◆ **THE PROBLEM**: Retype every entry exactly, character for character.
*** MATERIAL SHOWN ***
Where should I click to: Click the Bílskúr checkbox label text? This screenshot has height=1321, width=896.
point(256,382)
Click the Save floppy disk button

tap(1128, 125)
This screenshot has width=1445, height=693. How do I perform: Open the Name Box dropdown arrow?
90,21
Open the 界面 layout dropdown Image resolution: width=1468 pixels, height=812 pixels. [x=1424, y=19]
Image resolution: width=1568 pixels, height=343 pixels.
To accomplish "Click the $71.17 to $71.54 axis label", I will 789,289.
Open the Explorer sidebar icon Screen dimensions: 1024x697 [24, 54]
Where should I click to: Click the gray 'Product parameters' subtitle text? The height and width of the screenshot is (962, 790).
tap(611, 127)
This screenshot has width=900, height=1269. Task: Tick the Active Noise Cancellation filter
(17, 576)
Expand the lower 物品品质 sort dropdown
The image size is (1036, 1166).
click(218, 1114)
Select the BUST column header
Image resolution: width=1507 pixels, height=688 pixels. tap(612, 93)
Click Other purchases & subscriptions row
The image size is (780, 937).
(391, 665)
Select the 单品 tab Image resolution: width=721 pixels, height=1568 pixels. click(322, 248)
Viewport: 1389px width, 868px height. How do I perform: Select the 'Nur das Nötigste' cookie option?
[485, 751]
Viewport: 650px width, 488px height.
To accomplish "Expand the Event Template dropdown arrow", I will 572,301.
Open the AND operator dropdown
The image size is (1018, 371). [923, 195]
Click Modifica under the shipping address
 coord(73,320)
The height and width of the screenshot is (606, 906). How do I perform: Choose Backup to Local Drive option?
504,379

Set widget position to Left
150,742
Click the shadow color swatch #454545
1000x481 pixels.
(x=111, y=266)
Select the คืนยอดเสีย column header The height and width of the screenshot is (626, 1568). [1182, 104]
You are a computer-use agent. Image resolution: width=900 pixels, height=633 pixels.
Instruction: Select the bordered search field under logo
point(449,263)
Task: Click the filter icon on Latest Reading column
*** End of MATERIAL SHOWN ***
◆ **YOUR RESPONSE**:
Where should I click to: Click the Bílskúr checkbox label text? This screenshot has height=1321, width=896.
point(256,382)
Click the Save floppy disk button

tap(1128, 125)
This screenshot has width=1445, height=693. How do I perform: Open the Name Box dropdown arrow?
90,21
Open the 界面 layout dropdown Image resolution: width=1468 pixels, height=812 pixels. [x=1424, y=19]
Image resolution: width=1568 pixels, height=343 pixels.
To accomplish "Click the $71.17 to $71.54 axis label", I will 789,289.
Open the Explorer sidebar icon Screen dimensions: 1024x697 [24, 54]
Where should I click to: Click the gray 'Product parameters' subtitle text? The height and width of the screenshot is (962, 790).
tap(611, 127)
This screenshot has width=900, height=1269. Task: Tick the Active Noise Cancellation filter
(17, 576)
Expand the lower 物品品质 sort dropdown
The image size is (1036, 1166).
click(218, 1114)
Select the BUST column header
Image resolution: width=1507 pixels, height=688 pixels. tap(612, 93)
Click Other purchases & subscriptions row
The image size is (780, 937).
(391, 665)
Select the 单品 tab Image resolution: width=721 pixels, height=1568 pixels. click(322, 248)
Viewport: 1389px width, 868px height. How do I perform: Select the 'Nur das Nötigste' cookie option?
[485, 751]
Viewport: 650px width, 488px height.
To accomplish "Expand the Event Template dropdown arrow", I will 572,301.
Open the AND operator dropdown
The image size is (1018, 371). [923, 195]
Click Modifica under the shipping address
 coord(73,320)
The height and width of the screenshot is (606, 906). How do I perform: Choose Backup to Local Drive option?
504,379

Set widget position to Left
150,742
Click the shadow color swatch #454545
1000x481 pixels.
(x=111, y=266)
Select the คืนยอดเสีย column header The height and width of the screenshot is (626, 1568). [1182, 104]
You are a computer-use agent. Image resolution: width=900 pixels, height=633 pixels.
Instruction: Select the bordered search field under logo
point(449,263)
Task: Click the filter icon on Latest Reading column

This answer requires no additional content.